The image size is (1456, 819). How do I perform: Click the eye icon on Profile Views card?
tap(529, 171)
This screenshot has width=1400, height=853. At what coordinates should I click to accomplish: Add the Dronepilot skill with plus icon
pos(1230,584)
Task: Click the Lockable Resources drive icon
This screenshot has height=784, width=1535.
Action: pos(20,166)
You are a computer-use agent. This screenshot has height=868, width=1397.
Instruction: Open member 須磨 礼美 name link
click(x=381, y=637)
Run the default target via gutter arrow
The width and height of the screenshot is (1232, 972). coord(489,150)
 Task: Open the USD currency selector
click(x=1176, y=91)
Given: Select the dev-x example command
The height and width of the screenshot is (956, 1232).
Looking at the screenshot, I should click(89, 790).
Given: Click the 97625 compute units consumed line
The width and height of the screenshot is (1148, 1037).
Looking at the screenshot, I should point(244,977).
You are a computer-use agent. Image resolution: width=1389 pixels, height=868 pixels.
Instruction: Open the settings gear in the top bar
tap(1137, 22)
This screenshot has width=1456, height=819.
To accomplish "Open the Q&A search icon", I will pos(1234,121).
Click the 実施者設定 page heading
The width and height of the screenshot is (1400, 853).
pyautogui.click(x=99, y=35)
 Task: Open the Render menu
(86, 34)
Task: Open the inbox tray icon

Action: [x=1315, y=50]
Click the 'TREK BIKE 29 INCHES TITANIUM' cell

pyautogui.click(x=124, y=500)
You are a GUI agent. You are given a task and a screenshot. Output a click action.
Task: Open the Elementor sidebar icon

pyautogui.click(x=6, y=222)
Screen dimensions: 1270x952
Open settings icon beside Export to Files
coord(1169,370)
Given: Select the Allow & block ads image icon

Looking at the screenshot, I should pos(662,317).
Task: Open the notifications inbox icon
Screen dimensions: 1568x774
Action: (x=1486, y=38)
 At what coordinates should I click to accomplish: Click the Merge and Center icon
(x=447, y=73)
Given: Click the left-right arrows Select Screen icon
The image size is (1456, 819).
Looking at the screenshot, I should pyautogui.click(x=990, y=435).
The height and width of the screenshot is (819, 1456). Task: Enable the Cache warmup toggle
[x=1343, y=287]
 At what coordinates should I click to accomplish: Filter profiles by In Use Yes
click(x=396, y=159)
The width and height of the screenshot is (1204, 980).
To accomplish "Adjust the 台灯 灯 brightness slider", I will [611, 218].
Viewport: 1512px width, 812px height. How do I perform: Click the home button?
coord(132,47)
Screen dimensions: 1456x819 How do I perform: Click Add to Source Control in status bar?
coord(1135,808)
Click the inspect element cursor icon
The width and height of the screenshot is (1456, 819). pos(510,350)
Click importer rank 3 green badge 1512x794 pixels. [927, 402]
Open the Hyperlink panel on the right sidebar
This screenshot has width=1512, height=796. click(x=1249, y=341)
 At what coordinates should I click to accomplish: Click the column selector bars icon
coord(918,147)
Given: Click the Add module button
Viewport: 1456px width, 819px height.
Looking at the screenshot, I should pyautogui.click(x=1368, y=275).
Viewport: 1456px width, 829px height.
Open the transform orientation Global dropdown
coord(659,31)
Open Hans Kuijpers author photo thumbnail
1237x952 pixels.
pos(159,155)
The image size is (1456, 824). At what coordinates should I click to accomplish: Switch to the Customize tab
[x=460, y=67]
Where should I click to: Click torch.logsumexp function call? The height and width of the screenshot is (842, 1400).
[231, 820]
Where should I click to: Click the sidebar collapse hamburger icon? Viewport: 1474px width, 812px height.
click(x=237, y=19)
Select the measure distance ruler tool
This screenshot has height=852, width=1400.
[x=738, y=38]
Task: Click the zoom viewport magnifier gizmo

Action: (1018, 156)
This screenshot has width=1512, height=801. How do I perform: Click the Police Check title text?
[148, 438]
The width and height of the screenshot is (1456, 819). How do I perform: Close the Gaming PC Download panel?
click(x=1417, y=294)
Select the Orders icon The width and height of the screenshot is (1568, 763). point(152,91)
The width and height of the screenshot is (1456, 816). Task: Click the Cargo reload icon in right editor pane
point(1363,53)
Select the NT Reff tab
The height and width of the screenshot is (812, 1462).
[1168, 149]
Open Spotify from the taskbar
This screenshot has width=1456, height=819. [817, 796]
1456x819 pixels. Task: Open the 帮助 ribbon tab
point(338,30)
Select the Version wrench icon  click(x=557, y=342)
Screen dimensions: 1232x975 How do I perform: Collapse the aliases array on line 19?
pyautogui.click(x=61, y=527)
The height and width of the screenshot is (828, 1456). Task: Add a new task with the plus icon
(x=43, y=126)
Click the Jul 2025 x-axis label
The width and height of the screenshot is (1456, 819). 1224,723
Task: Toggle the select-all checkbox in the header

- Problem to solve
From the data above, copy each line where the string "computer" appears.

- Solution to this exercise
You are a computer-use agent. This screenshot has height=868, width=1397.
You are a computer-use agent. Image resolution: width=1389 pixels, height=868 pixels.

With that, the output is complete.